(Saved data entries)
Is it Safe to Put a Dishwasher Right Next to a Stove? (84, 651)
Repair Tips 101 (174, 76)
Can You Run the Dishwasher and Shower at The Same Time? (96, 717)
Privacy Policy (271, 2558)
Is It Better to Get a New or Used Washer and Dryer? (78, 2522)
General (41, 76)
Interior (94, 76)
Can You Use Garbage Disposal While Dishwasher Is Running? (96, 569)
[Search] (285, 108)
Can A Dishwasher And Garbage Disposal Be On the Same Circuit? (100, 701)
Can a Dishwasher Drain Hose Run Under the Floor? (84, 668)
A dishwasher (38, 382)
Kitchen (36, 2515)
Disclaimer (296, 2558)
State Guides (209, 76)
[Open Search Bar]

What the exercise asks → Collect the lines of the data that carry the word "Disposal".

Worked solution →
Can You Use Garbage Disposal While Dishwasher Is Running? (96, 569)
Can A Dishwasher And Garbage Disposal Be On the Same Circuit? (100, 701)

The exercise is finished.